The increase in Loans granted to Sonaecom SC resulted from the fact that the Company concentrated in itself all the debt of the Group and internal funding movements are used to allocate cash between the subsidiaries.
The movement in the caption 'Accumulated impairment losses' is due to the reinforce performed during the semester in the amount of Euro 4,573,720 (Notes 13 and 15), and due to the transfers from the caption 'Investments in group companies' (Notes 5 and 13).
As the loans granted to group companies, as well, the Supplementary capital do not have a defined maturity, no information about the aging of those loans is presented.

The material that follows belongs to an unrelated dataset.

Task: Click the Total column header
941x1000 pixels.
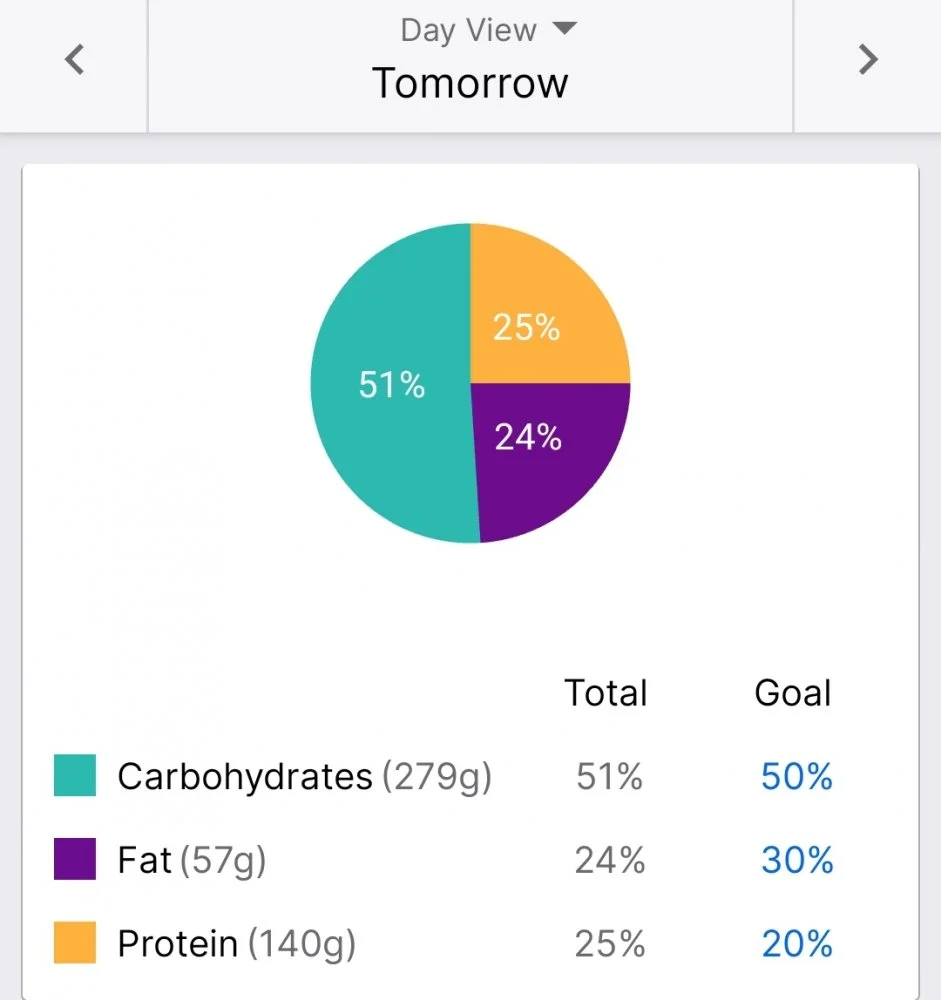Action: click(x=606, y=693)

| The detail of deferred tax assets by nature at 30 June 2008 was as follows: | |
|---|---|
| Year which were originated |
Tax losses | Adjustments to IAS/IFRS |
Provisions not acceptable for tax purposes |
Total | Deferred tax assets |
|---|---|---|---|---|---|
| 2001 | - | - | 3,463,000 | 3,463,000 | 917,695 |
| 2002 | 23,608,725 | - | 11,431,819 | 35,040,544 | 8,931,613 |
| 2003 | - | - | 31,154,781 | 31,154,781 | 8,256,017 |
| 2004 | - | - | 9,662,981 | 9,662,981 | 2,560,690 |
| 2005 | 2,176,736 | - | (3,033,899) | (857,163) | (259,799) |
| 2006 | 24,341,554 | (257,438) | (149,858) | 23,934,258 | 5,977,455 |
| 2007 | 54,563,604 | 81,031 | (537,036) | 54,107,599 | 13,520,060 |
| 2008 | - | 43,500 | 4,573,720 | 4,617,220 | 1,223,564 |
| 104,690,619 | (132,907) | 56,565,508 | 161,123,220 | 41,127,295 | |
Following a conservative approach and because its recovery is uncertain, the Company did not recognise the deferred tax assets related to the tax losses carried forward, as well as the deferred tax assets related to temporary differences in the total amount of Euro 41,127,295.

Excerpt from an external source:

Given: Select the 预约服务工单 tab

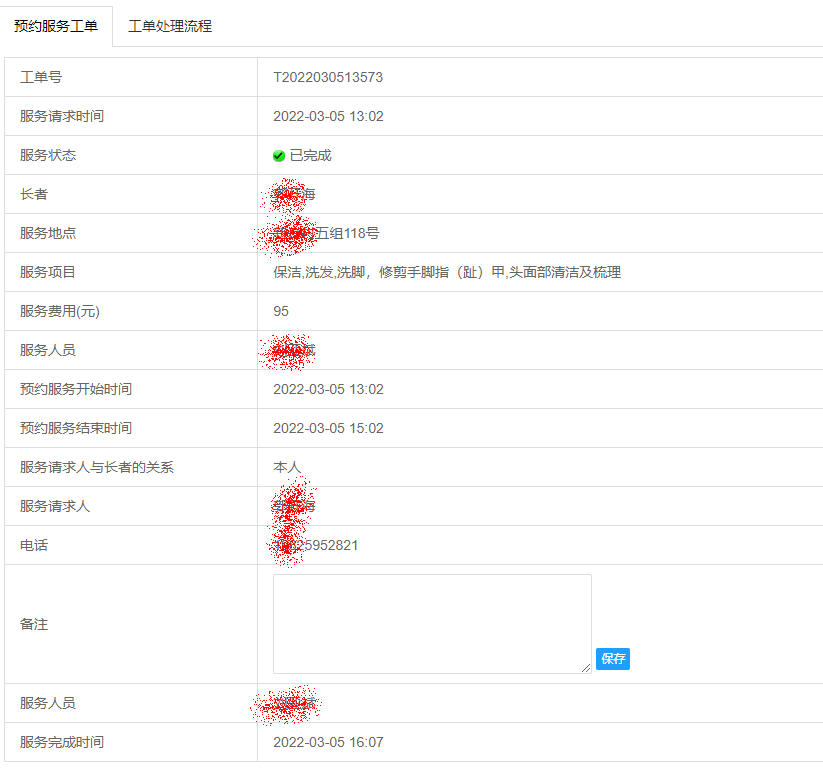Looking at the screenshot, I should 56,26.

The rate used at 30 June 2008 to calculate the deferred tax assets relating to tax losses carried forward was of 25%. The rate used at 30 June 2008 to calculate deferred tax assets resulting from temporary differences was of 26.5%.
Portuguese Tax Authorities can review the income tax returns of the Company for a period of four years (ten years for Social Security until 31 December 2000 and five years after that date), except when tax losses have been generated, tax benefits have been granted or when any review, claim or impugnation is in course, in which circumstances, the periods are extended or suspended. Consequently, tax returns of each year, since the year 2004 (inclusive) are still subject to such review. The Board of Directors believe that any correction that may arise as a result of such review would not produce a significant impact in the accompanying financial statements.

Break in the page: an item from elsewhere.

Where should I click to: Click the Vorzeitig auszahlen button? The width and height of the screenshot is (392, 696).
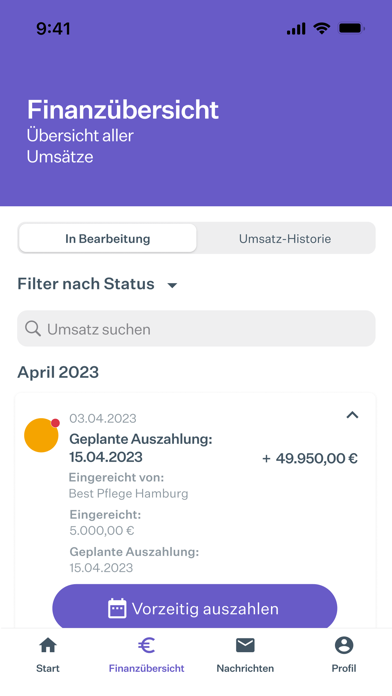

Supported by the Company's lawyers and Tax consultants, the Board of Directors believes that there are no liabilities not provisioned in the financial statements, associated to probable tax contingencies that should have been registered or disclosed in the accompanying financial statements, at 30 June 2008.
During the semester ended 30 June 2008 and 2007, the movements in this heading were as follows:
| 2008 | 2007 | |
|---|---|---|
| Opening balance | - | 849,375 |
| Acquisitions during the semester | - | - |
| Sales during the semester | - | (738,634) |
| Increases/ reductions to fair value (Note 15) | - | 294,943 |
| - | 405,684 |
At 30 June 2007, 'Investments recorded at fair value through profit and loss' refers to 193,183 shares of Sonae, S.G.P.S., S.A., acquired to fulfil future obligations under the Medium Term Incentive Plans, which were recorded based on the closing share price of Euronext at the balance sheet date.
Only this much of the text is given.